While most of the world’s legal systems advance the interests and concerns of the human community and provide no real protection to other species, or to the planet itself, Earth jurisprudence proposes a radical relook at approaches to law making, to ensure that the planet and all species have rights, by virtue of their existence as members of a single Earth community.

Theologian, scholar and cultural historian Thomas Berry first conceived of the idea of Earth jurisprudence and, in his book The Great Work: Our Way into the Future, he explains how the world’s legal system holds the key to dealing with the ecological crisis facing the world.

When we meet in his office in Cape Town, Cullinan expresses his delight at having been included in the book.

“I get teased by my friends about being in a compendium which includes Buddha and St Francis of Assisi,” he says.

“But I feel extremely honoured to be included among the ranks of so many of the men and women whom I most admire.”

Cullinan ascribes his love for the environment to his Pietermaritzburg childhood and his endless hours of discovery in the then much wilder Townbush area.

“Growing up there was extremely formative in how I think.”

His early love for nature was also inspired by the books of Gerald Durrell. “He was my childhood hero. I first found one of his books in my father’s office and was completely amazed. I loved Menagerie Manor and My Family and Other Animals.”

After completing his Ll. B. at the University of Natal, Cullinan did a masters in environmental law at King’s College in London.

He practised as an international shipping and commercial lawyer with firms in South Africa, Luxembourg and London, and in 1994 he founded EnAct International Ltd in London, an international environmental law and policy consultancy. Cullinan moved to Cape Town in 1999 and became a director of Winstanley and Cullinan Inc, the first specialist environmental law firm to be established in South Africa. He is also an honorary research associate at the University of Cape Town.

Since 2000, Cullinan has worked with representatives from around the world — including the Gaia Foundation in London — to develop an ecocentric approach to law and governance. He published Wild Law in 2003, in which he argues that humans cannot survive except as part of the community of life on Earth. He believes strongly that the world’s environmental and social crisis will only get worse, unless humans are compelled by law to respect the laws of nature and the rights of other members of the Earth community. His ideas are fast taking root in the imaginations of others who recognise the urgency of the environmental crisis facing the world. A Centre for Earth jurisprudence has been set up by universities in Florida and Earth jurisprudence is now taught in law schools in the United Kingdom, Ghana and Ethiopia. Since 2005, the UK Environmental Law Association has held an annual “Wild Law” conference.

Cullinan has worked on environmental governance issues in more than 20 countries in Africa, Europe, the Caribbean, South America and South East Asia and his firm is a key player in the development of environmental law and policy in South Africa.
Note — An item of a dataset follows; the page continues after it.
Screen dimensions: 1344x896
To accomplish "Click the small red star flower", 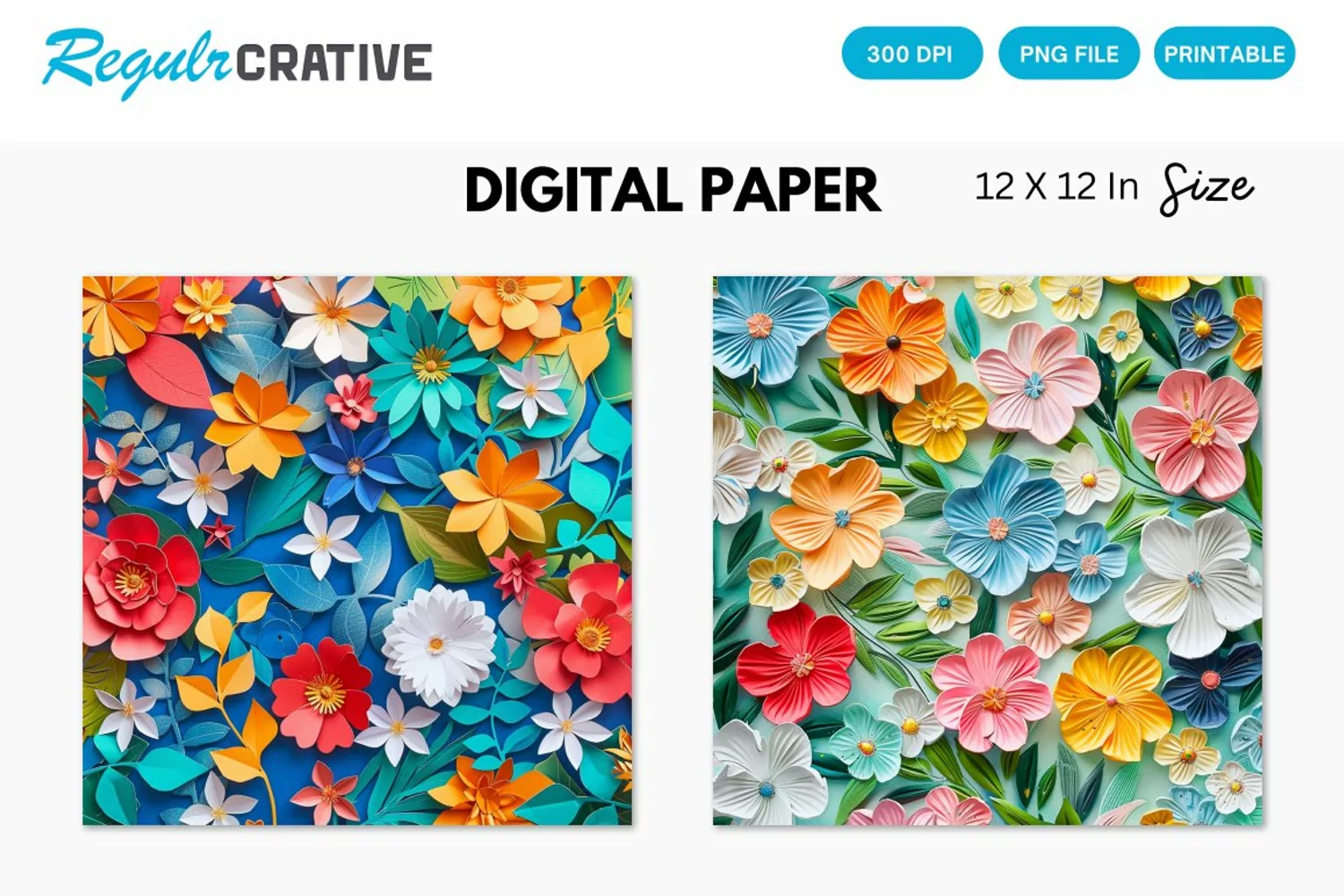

The firm advised the South African Constitutional Assembly on the formulation of the environmental rights in the Bill of Rights. It was also involved in significant environmental litigation, including the successful application for access to information on behalf of Biowatch SA and others.

The firm also acted as lead consultants and drafters of a range of new environmental laws in South Africa and other African countries.
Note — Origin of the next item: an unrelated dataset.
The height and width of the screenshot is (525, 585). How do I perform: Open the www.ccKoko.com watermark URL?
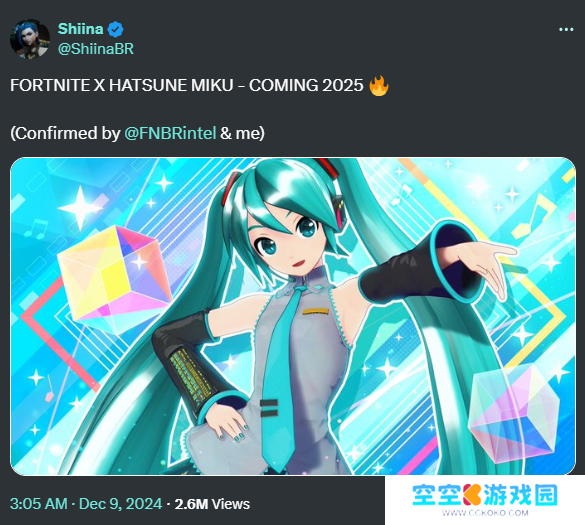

Cullinan is a sought-after lecturer and trainer, and has trained government officials in a number of countries on environmental law and governance issues.
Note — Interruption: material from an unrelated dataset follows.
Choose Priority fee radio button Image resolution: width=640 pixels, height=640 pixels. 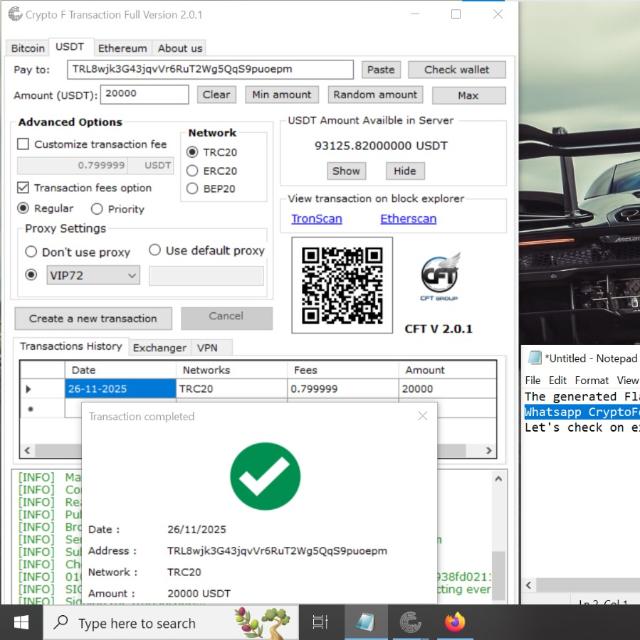coord(97,209)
When he is not working, he loves to walk on Muizenberg beach and takes every opportunity to enjoy nature. He loves the trails of Umfolosi and observing turtles laying eggs at Kosi Bay. He thrives on gardening and is committed to maintaining a “green” home.

The environmental issues which preoccupy him the most are climate change — “but there is a great danger of seeing climate change in isolation” — the challenges facing fresh water supplies and the destruction of the world’s bio-diversity.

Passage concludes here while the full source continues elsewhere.